SELECTED TEXT
-- begin --
4. Restrictive Covenants.
(a) Unauthorized Disclosure. Without the prior written consent of the Company, except to the extent required by an order of a court having competent jurisdiction or under subpoena from an appropriate government agency, in which event Executive shall use his best efforts to consult with the Company prior to responding to any such order or subpoena, Executive shall not disclose any confidential or proprietary trade secrets, customer lists, drawings, designs, marketing plans, management organization information (including but not limited to data and other information relating to members of the Board of Directors (the “Board”), the Company, or any of its affiliates or to the management of the Company or any of its affiliates), operating policies or manuals, business plans, financial records, or other financial, commercial, business or technical information (i) relating to the Company or any of its affiliates; or (ii) that the Company or any of its affiliates may receive belonging to customers or others who do business with the Company or any of its affiliates (collectively, “Confidential Information”) to any third Person (as defined below) unless such Confidential Information has been previously disclosed to the public generally or is in the public domain, in each case, other than by reason of Executive’s breach of this Section 4(a).
(b) Non-Competition. For the six-month period commencing on the Termination Date (the “Restriction Period”), Executive shall not, directly or indirectly, own any interest in, operate, join, control or participate as a partner, shareholder, member, director, manager, officer, or agent of, enter into the employment of, act as a consultant to, or perform any services for any entity that is in competition with the business of the Company or any of its affiliates within 100 miles of any jurisdiction in which the Company or any of its affiliates is engaged, or in which any of the foregoing has documented plans to become engaged of which Executive has knowledge as of the Termination Date; provided, however, that it shall not be a violation of this Section 4(b) if the Executive owns less than 5% (as a passive investment) in any public company.
(c) Non-Solicitation of Employees. During the Restriction Period, Executive shall not, directly or indirectly, for Executive’s own account or for the account of any other natural person, partnership, limited liability company, association, corporation, company, trust, business trust, governmental authority or other entity (each, a “Person”) in any jurisdiction in which the Company or any of its affiliates has commenced or has made plans to commence operations during the Term (as defined in the Employment Agreement), (i) solicit for employment, employ or otherwise interfere with the relationship of the Company or any of its affiliates with any natural person throughout the world who is or was employed by or otherwise engaged to perform services for the Company or any of its affiliates at any time during the Term; or (ii) induce any employee of the Company or any of its affiliates to engage in any activity which Executive is prohibited from engaging in under any of this Section 4 or to terminate such employee’s employment with the Company or such affiliate.
(d) Non-Solicitation of Business Relationships. During the Restriction Period, Executive shall not, directly or indirectly, for Executive’s own account or for the account of any other Person, in any jurisdiction in which the Company or any of its affiliates has commenced or made plans to commence operations, solicit, interfere with, or otherwise attempt to establish any business relationship of a nature that is competitive with the business or relationship of the Company or any of its affiliates with any Person throughout the world which is or was a customer, client, distributor, supplier or vendor of the Company or any of its affiliates at any time during the Term.
-- end --
WHAT THIS TASK INVOLVES
Continue the restrictive covenants section from the point where it ends. The lines have no connection to the restrictive covenants section.

PROVIDED MATERIAL
-- begin --
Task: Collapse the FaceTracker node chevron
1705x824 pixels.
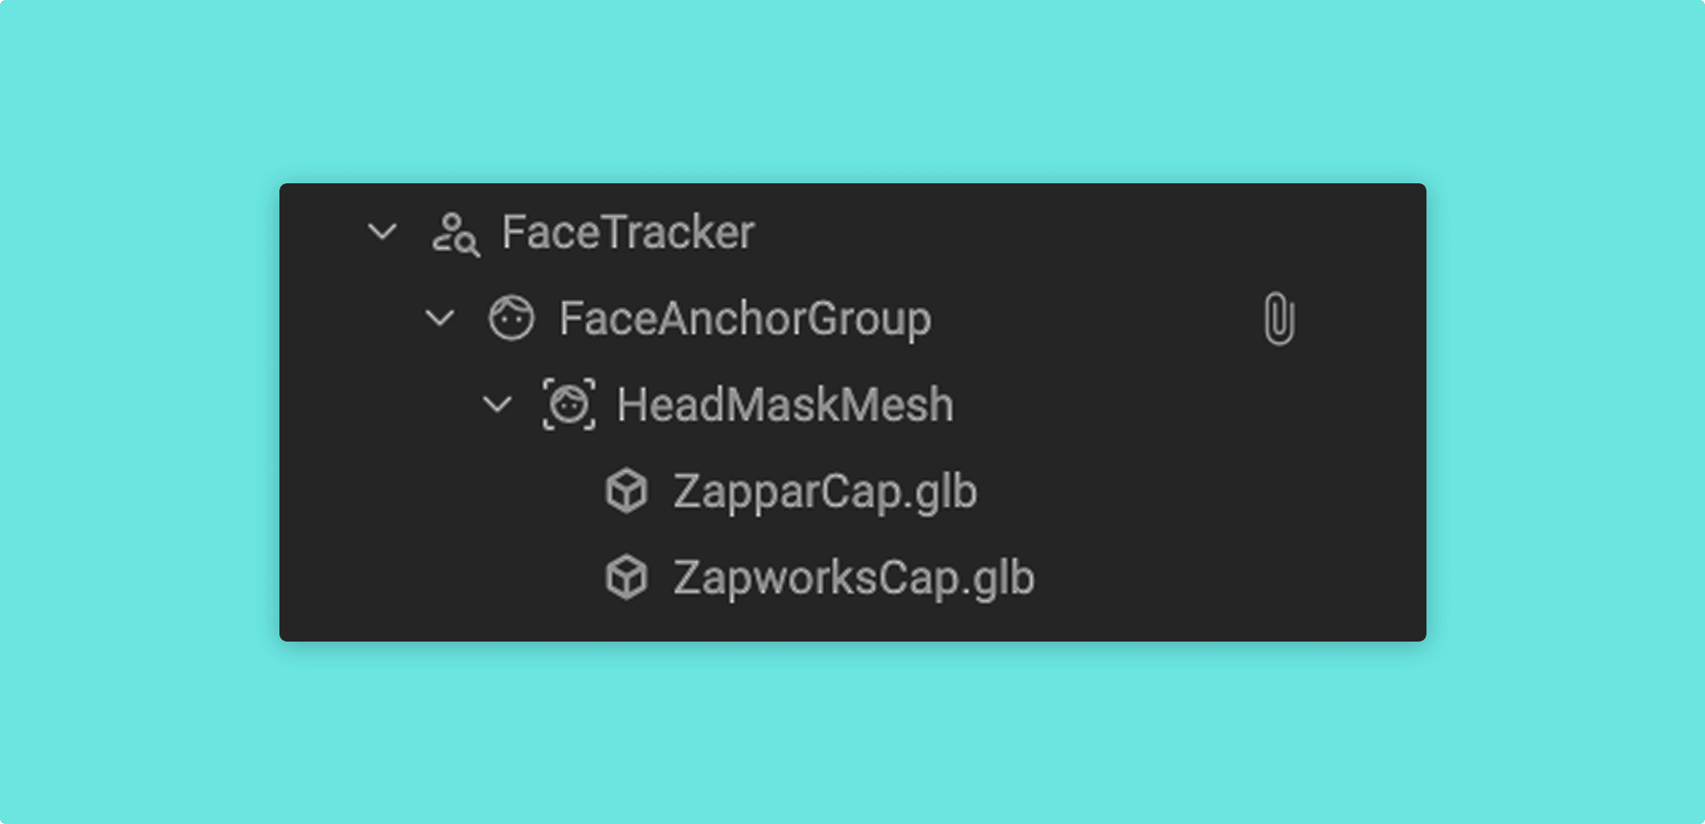Action: 383,232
-- end --
WRITTEN RESPONSE
(e) Non-Disparagement. Executive agrees that he shall not, directly or indirectly, engage in any conduct or make any statement disparaging or criticizing in any way the Company or any of its affiliates or any of their personnel, nor shall he, directly or indirectly, engage in any other conduct or make any other statement that could be reasonably expected to impair the goodwill of the Company or any of its affiliates, or the reputation of the Company or any of its affiliates, in either case except to the extent required by law, and then only after consultation with the Company to the extent possible, or to enforce the terms of this Agreement.
(f) Return of Documents. Promptly following the Termination Date, Executive shall deliver to the Company (i) all property of the Company and any of its affiliates then in Executive’s possession; and (ii) all documents and data of any nature and in whatever medium of the Company and any of its affiliates, and Executive shall not take with Executive any such property, documents or data or any reproduction thereof, or any documents containing or pertaining to any Confidential Information.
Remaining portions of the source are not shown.